Production deployment best practices in Redis - Time & Space Complexity
When deploying Redis in production, it is important to understand how operations scale with data size and usage patterns.
We want to know how the time cost of common Redis commands grows as the data grows.
Analyze the time complexity of a common Redis deployment command sequence.
CONFIG SET maxmemory 2gb
CONFIG SET maxmemory-policy allkeys-lru
SAVE
BGSAVE
This snippet shows setting memory limits, eviction policy, and saving data in Redis production setup.
In this setup, the main repeated operation is background saving.
- Primary operation: Background saving (BGSAVE) writes the dataset to disk.
- How many times: Runs periodically or on demand, depending on configuration.
As the dataset size grows, the time to save data to disk grows roughly in proportion to the data size.

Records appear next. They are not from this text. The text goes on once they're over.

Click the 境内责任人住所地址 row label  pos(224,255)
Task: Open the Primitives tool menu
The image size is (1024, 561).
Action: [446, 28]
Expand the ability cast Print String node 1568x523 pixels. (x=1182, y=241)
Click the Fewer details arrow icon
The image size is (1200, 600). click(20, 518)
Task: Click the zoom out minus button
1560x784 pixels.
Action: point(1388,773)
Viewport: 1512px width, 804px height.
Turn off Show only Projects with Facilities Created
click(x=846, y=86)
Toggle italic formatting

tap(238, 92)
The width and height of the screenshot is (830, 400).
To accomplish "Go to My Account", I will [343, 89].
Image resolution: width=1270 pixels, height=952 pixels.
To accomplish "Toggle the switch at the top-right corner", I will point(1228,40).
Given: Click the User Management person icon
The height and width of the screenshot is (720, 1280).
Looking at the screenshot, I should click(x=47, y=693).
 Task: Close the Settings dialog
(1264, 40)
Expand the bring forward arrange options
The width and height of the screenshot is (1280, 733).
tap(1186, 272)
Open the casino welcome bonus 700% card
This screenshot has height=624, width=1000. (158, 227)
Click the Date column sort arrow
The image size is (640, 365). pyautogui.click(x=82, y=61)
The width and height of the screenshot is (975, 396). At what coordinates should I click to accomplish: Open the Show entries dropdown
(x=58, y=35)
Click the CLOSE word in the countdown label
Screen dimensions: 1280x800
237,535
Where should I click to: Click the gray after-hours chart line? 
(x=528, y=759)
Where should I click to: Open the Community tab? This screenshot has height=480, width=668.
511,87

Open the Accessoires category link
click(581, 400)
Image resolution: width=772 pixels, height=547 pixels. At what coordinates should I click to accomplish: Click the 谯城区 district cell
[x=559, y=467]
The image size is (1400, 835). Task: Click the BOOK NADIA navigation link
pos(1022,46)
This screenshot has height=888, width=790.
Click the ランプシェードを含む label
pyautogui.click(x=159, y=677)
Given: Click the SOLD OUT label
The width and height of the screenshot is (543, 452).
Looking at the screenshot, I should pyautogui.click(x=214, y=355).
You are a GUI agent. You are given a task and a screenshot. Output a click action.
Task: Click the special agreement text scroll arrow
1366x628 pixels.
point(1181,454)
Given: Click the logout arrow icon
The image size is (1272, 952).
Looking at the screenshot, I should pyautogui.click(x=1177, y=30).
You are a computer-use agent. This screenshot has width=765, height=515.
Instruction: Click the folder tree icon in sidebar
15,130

| Input Size (n) | Approx. Operations |
|---|---|
| 10 MB | Quick save, few operations |
| 1 GB | Longer save, more disk writes |
| 10 GB | Much longer save, many disk writes |
Pattern observation: Save time grows roughly linearly with data size.
Time Complexity: O(n)
This means the time to save data grows directly with the amount of data stored.
[X] Wrong: "Saving data always takes the same time regardless of dataset size."
[OK] Correct: Saving involves writing all data to disk, so larger datasets take more time.
Understanding how Redis commands scale helps you design systems that stay fast and reliable as they grow.
"What if we changed the eviction policy to noeviction? How would that affect the time complexity of memory management operations?"